Early California settler, cofounder of Santa Monica (1826–1894)

Colonel Robert Symington Baker (1826–1894) was a businessman and landowner from Rhode Island. He came to California in 1849 and engaged in mining supplies business, also as Cook and Baker in San Francisco, California. Later he became associated with General Beale in the cattle and sheep business in the northern part of the state and in the Tejon area.

==Career==
In 1872, the Sepulvedas sold their Rancho San Vicente y Santa Monica property to Baker. With his purchase of the Rancho for cattle and sheep business, Baker moved to Los Angeles. In 1874 he married Arcadia Bandini de Stearns. The Bakers owned the 30000 acre property two years, and in 1874 sold a three quarter interest in the land to the Comstock millionaire John Percival Jones.

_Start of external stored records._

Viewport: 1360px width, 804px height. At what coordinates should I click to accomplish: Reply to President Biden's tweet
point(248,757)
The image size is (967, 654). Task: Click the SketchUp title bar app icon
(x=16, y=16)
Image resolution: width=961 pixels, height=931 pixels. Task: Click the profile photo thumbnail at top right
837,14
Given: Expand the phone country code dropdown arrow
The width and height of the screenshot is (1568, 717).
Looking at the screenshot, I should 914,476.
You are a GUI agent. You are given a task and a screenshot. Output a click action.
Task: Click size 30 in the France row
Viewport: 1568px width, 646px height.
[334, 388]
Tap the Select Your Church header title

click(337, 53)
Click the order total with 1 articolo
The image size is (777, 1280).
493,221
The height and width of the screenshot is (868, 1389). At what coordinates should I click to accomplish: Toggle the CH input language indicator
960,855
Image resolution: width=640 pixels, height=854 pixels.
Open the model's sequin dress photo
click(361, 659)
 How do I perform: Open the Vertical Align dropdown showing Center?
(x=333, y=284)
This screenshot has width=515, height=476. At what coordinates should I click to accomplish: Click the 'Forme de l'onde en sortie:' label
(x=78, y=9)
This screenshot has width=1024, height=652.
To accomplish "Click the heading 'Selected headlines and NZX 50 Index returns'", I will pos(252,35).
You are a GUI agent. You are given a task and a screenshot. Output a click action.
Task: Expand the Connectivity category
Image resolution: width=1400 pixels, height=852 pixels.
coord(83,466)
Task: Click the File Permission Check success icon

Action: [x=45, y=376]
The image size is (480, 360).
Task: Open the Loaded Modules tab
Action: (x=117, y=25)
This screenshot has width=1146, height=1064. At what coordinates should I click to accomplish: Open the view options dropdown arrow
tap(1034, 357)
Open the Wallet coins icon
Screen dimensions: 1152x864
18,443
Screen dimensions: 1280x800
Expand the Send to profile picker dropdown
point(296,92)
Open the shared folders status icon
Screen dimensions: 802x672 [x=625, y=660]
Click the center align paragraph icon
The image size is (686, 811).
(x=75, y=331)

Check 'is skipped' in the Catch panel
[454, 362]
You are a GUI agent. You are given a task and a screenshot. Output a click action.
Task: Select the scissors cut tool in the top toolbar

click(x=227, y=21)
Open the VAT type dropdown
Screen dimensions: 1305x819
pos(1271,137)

Jones and Baker decided to subdivide part of their joint holdings, and in 1875 they created the town of Santa Monica. Jones and Baker formed the Santa Monica Land and Water Company, one of the principal developers of western Los Angeles. In 1878, he built the Baker block in Los Angeles. Baker owned, through his wife, Rancho La Puente and Rancho La Laguna and had other large business interests.

He is interred at Calvary Cemetery, East Los Angeles.